**Your task**: All pictures are to be omitted while the lines starting at the line with "Viewport: 1321px width, 870px" and ending at the line with "You are a computer-use" in the material below are retyped exactly, both ends included.
──────── Exercise data
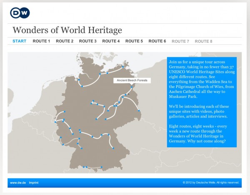
Task: Open the www.dw.de footer link
Action: [18, 182]
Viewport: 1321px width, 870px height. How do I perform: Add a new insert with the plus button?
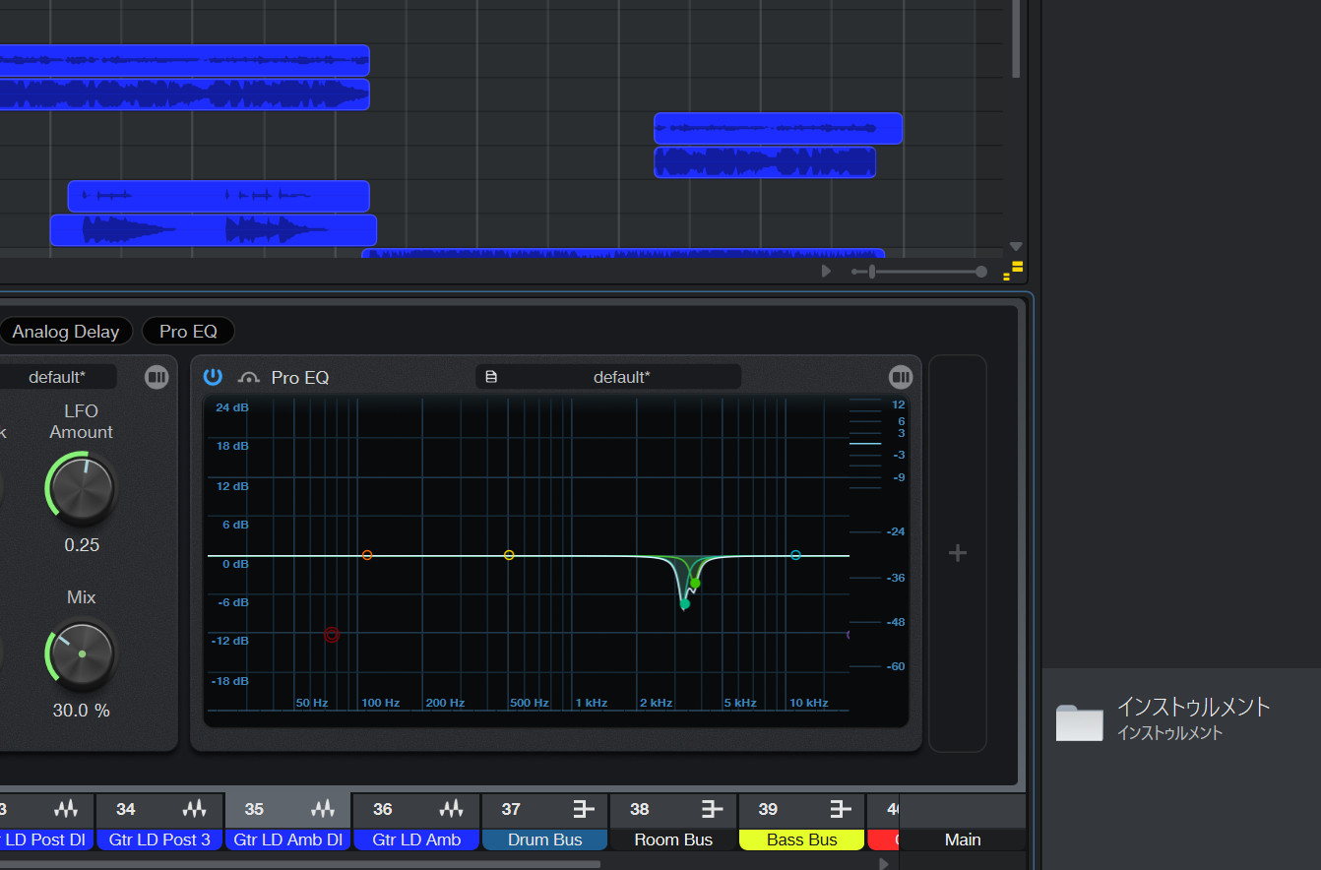(x=957, y=553)
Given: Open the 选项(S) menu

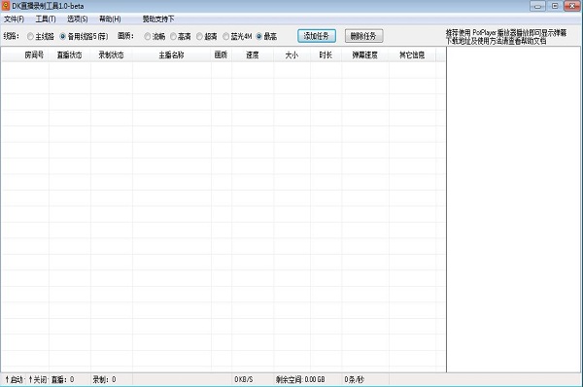Looking at the screenshot, I should click(x=78, y=19).
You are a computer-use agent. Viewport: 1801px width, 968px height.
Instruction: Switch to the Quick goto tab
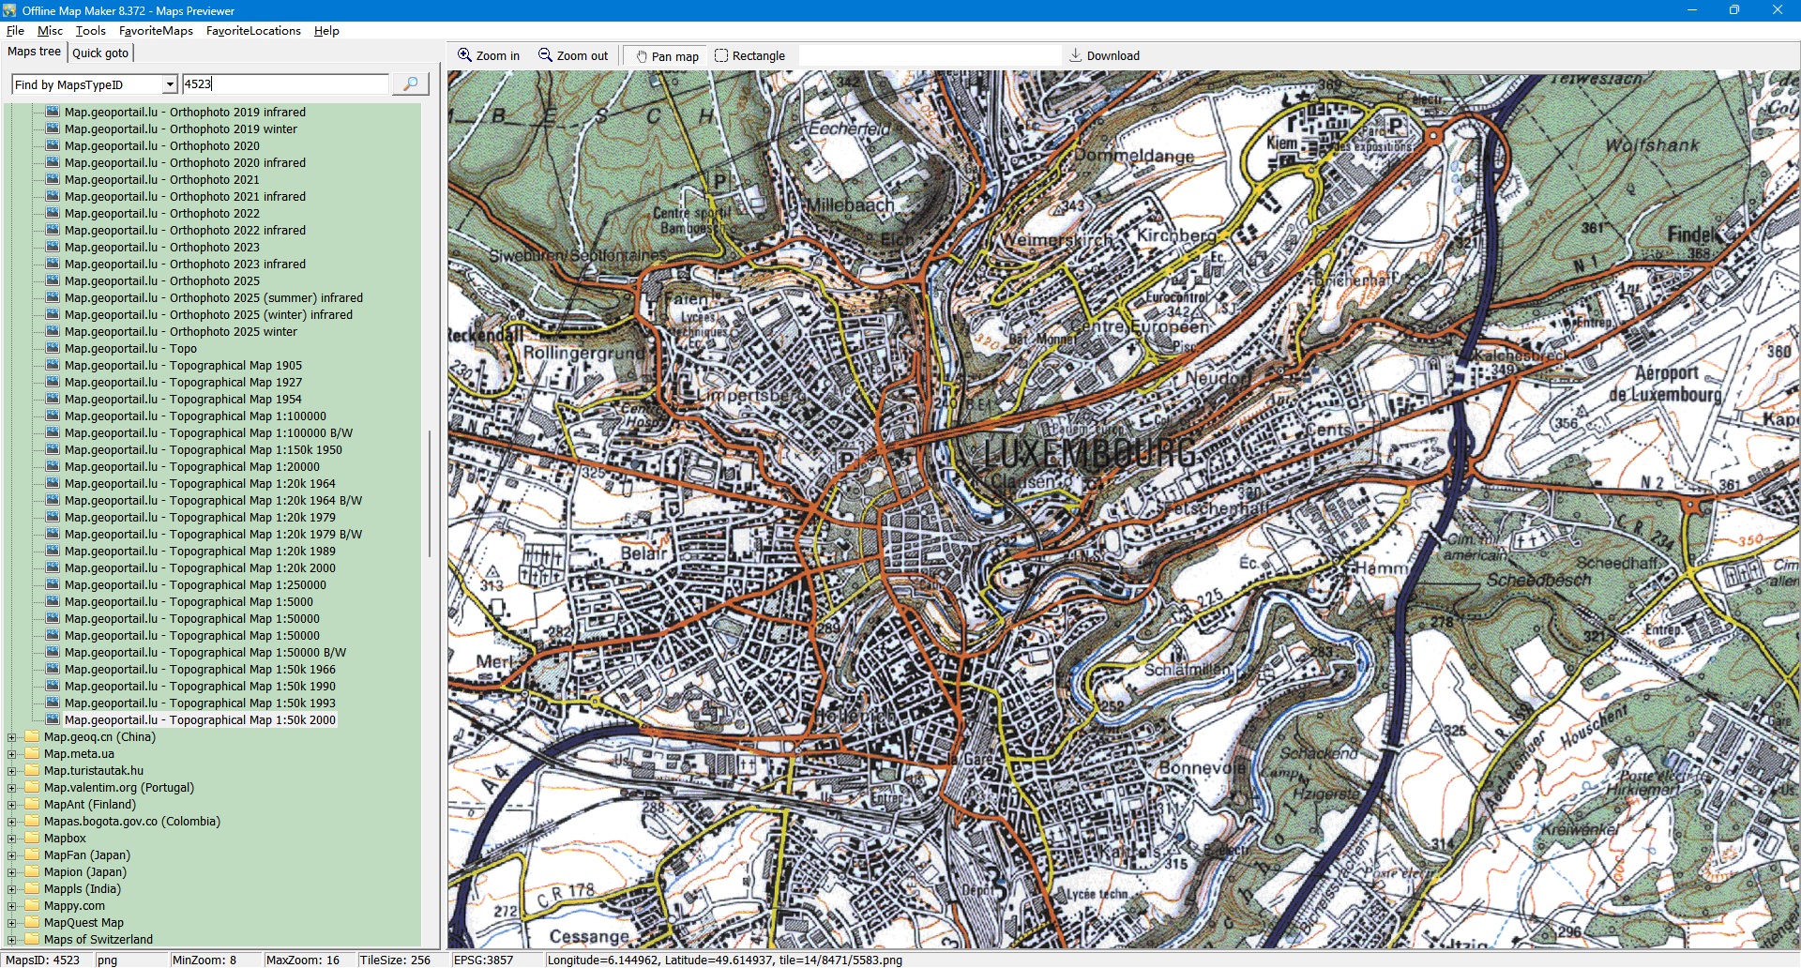tap(100, 53)
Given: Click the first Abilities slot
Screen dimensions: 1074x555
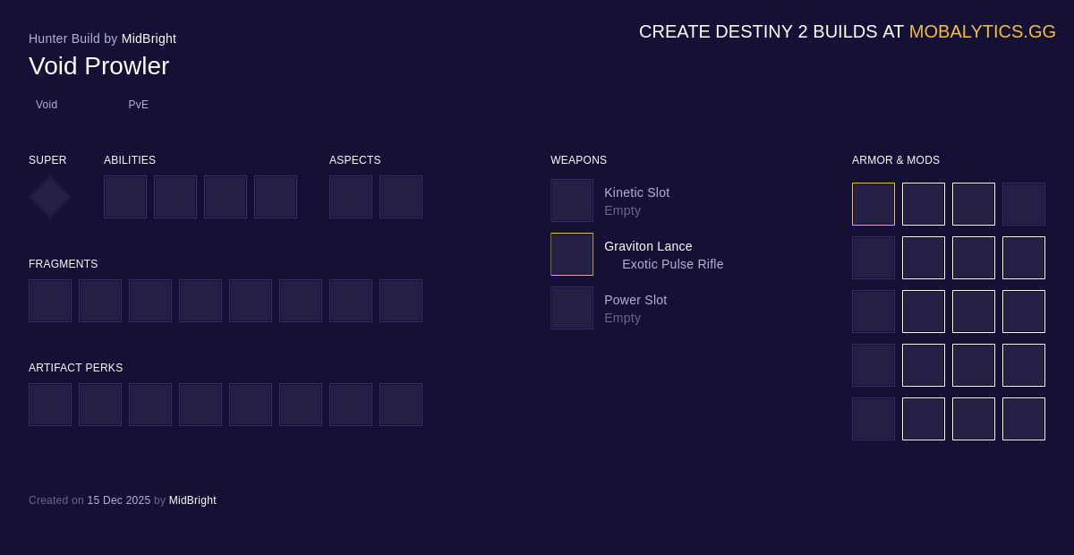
────────────────
**Task answer**:
Viewport: 1321px width, 870px height. How do I perform: Add a new insert with the plus button?
(x=957, y=553)
Given: Open the 选项(S) menu

Looking at the screenshot, I should click(x=78, y=19).
You are a computer-use agent. Viewport: 1801px width, 968px height.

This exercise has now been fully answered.